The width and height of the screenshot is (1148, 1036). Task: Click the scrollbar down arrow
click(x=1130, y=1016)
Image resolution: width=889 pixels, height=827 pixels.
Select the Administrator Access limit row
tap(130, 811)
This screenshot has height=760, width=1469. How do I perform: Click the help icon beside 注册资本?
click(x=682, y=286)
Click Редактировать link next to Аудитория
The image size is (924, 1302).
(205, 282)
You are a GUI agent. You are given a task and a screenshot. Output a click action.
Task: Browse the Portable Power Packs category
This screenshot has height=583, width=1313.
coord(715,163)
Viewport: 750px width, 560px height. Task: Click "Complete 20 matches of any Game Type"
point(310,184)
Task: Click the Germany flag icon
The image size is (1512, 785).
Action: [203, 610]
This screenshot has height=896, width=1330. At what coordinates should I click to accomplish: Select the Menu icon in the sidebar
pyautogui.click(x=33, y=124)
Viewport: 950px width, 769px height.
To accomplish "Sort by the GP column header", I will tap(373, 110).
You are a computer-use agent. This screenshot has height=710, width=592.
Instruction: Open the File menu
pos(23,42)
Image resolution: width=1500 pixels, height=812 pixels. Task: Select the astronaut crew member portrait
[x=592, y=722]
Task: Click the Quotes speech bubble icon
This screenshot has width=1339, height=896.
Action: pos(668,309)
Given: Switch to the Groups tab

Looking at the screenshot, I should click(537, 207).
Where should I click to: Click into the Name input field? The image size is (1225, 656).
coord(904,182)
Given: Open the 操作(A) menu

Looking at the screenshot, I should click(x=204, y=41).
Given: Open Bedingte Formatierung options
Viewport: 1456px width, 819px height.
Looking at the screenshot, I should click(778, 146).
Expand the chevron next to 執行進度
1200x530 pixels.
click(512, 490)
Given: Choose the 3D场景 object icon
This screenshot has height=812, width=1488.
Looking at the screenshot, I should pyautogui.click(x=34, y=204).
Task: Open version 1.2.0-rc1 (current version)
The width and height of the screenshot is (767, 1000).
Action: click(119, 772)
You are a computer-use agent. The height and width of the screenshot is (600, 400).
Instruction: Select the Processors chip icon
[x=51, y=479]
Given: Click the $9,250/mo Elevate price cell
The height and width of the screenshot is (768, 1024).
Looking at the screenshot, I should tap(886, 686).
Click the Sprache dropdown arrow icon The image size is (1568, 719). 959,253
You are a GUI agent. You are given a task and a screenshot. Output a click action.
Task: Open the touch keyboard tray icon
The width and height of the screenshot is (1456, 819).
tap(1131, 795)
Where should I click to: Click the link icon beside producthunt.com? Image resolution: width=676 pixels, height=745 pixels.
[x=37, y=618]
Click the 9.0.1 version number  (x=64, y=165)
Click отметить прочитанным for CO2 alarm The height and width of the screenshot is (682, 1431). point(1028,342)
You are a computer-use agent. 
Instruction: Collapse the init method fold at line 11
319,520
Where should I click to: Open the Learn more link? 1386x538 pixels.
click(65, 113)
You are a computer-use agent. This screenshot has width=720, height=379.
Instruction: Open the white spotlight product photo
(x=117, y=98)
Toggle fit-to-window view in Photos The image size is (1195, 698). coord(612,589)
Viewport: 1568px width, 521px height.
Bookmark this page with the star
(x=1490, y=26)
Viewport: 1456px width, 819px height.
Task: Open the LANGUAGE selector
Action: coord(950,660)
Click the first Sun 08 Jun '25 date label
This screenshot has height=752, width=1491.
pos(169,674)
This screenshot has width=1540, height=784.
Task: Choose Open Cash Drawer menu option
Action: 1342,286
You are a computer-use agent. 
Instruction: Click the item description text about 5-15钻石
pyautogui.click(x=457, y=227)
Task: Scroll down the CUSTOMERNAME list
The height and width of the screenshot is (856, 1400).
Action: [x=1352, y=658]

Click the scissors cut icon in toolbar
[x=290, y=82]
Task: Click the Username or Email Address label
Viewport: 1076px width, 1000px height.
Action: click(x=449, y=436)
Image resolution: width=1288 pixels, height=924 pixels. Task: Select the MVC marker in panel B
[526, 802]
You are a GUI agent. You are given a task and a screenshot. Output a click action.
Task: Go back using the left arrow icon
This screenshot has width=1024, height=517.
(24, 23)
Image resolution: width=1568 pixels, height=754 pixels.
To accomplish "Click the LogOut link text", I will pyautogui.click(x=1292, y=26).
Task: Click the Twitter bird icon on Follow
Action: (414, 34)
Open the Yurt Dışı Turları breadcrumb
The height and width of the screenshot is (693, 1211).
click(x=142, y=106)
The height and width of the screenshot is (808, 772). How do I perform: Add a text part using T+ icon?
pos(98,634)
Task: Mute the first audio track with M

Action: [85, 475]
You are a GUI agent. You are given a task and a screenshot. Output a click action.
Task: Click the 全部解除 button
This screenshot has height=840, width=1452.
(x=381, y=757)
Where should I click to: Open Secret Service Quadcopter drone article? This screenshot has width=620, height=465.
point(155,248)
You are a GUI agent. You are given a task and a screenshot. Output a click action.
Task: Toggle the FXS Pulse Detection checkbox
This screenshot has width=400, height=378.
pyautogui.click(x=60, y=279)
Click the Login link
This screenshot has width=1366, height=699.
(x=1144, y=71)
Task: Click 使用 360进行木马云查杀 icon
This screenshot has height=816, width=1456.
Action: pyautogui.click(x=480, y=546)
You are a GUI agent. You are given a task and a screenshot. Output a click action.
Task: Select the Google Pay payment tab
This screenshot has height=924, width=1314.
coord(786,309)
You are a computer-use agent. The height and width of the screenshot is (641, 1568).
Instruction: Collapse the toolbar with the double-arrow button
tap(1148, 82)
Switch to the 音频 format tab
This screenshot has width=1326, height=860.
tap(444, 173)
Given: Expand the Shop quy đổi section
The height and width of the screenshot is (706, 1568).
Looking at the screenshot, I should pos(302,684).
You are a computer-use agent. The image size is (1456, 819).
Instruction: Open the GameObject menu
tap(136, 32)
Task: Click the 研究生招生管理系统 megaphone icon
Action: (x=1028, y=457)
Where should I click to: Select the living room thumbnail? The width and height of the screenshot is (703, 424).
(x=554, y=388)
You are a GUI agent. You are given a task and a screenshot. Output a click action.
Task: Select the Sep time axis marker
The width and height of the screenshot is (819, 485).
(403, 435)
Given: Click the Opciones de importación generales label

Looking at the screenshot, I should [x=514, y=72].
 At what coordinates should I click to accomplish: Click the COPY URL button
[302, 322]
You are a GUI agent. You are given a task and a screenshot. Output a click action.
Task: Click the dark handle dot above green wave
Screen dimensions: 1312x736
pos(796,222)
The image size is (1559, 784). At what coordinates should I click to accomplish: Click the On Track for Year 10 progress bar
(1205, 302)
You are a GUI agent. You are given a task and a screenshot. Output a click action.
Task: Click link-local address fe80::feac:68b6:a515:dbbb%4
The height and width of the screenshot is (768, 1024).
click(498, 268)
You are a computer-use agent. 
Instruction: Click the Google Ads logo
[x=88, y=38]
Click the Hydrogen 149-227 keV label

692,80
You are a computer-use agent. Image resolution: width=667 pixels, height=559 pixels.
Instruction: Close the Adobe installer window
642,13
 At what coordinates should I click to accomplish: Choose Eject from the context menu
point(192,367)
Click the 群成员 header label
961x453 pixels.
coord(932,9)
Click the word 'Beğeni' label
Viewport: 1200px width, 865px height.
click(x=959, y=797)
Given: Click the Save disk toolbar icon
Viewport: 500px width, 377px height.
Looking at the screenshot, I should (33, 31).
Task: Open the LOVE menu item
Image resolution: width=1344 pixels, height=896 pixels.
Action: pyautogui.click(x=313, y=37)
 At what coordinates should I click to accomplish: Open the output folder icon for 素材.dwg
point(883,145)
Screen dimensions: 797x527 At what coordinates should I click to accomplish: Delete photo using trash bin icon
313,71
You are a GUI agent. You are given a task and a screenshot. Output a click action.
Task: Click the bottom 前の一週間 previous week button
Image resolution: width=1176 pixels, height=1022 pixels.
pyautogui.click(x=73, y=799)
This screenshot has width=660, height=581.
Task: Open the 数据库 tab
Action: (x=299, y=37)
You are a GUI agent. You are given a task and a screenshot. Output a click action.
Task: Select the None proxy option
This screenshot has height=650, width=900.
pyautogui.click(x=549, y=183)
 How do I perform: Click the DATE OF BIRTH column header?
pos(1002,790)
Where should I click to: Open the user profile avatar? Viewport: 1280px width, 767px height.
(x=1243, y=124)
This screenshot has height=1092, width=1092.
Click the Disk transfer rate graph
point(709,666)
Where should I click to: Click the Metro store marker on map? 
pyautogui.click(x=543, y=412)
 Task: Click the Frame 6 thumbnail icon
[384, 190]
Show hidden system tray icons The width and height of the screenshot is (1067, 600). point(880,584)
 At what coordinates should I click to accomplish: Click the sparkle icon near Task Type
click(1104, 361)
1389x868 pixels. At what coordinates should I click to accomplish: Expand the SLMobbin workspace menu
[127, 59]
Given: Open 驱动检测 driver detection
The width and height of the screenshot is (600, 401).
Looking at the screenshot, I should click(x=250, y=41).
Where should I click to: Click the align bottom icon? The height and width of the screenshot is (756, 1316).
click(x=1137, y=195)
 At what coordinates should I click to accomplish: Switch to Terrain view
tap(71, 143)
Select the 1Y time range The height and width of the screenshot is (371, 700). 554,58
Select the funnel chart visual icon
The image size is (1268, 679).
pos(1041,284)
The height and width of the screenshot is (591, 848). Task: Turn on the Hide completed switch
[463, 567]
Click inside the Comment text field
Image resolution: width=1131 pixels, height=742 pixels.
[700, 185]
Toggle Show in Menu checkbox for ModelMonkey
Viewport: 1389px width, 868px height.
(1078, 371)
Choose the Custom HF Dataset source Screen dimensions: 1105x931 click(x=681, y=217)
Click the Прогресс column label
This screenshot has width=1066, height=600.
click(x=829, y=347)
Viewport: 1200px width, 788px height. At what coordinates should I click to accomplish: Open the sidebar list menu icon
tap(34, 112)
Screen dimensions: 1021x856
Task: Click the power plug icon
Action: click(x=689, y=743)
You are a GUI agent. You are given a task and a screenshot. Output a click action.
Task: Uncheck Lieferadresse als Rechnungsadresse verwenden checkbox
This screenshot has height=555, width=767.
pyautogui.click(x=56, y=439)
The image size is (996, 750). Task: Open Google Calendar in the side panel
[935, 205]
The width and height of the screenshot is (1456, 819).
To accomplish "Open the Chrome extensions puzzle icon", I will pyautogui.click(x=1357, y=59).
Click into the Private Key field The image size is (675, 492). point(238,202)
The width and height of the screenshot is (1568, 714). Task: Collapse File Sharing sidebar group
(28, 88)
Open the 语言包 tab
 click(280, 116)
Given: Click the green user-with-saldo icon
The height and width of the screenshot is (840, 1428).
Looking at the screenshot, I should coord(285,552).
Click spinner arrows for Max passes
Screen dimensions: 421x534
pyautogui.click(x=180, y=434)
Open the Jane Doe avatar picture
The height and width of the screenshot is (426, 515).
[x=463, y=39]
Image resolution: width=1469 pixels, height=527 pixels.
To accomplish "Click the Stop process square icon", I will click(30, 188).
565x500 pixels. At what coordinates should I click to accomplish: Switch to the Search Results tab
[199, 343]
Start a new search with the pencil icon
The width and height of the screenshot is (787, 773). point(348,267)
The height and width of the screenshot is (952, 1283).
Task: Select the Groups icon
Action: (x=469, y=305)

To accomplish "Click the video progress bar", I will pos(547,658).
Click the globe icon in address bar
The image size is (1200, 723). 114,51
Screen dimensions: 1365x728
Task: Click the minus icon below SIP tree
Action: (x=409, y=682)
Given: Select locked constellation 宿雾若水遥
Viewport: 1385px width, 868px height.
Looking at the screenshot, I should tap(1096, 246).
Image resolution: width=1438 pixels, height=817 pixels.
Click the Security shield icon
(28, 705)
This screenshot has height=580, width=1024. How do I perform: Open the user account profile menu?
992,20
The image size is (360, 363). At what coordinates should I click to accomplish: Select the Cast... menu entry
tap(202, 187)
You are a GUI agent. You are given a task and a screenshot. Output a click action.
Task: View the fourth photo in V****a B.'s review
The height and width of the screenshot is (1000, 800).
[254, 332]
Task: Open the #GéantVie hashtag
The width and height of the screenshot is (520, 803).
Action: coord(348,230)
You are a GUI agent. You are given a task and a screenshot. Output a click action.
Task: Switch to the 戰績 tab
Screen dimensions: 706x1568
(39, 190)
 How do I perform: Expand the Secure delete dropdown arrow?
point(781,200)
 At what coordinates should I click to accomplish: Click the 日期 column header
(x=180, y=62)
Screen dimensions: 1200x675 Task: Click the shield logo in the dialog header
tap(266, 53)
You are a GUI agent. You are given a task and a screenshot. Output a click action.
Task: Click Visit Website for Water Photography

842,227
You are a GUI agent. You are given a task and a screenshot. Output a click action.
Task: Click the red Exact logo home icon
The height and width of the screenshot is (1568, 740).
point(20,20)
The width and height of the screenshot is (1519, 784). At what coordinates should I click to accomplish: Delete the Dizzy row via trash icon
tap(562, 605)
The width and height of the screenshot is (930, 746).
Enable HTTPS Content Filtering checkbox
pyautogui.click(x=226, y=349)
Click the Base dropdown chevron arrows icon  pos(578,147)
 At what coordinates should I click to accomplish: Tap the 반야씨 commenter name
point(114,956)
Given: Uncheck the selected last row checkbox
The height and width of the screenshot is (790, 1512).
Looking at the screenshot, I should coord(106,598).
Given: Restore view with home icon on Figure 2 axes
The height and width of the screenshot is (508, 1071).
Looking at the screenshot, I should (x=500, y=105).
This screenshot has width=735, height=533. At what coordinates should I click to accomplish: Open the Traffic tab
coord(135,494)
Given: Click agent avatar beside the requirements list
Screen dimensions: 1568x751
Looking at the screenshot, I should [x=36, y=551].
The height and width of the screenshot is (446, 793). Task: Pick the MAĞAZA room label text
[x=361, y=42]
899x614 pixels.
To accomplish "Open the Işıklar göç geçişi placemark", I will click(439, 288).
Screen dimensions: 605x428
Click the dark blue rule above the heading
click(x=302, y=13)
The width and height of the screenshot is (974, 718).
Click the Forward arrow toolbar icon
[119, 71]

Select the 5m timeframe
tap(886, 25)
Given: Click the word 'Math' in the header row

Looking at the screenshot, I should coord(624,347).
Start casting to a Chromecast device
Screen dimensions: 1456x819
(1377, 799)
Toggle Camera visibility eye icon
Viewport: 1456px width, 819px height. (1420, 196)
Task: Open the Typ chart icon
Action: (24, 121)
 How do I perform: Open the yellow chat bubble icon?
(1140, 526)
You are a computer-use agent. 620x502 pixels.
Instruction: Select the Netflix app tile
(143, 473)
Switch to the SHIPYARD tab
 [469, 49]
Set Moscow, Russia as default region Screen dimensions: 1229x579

----------

Task instructions:
How many of the lines above contain the word "beside"? Give only the number.

Response:
3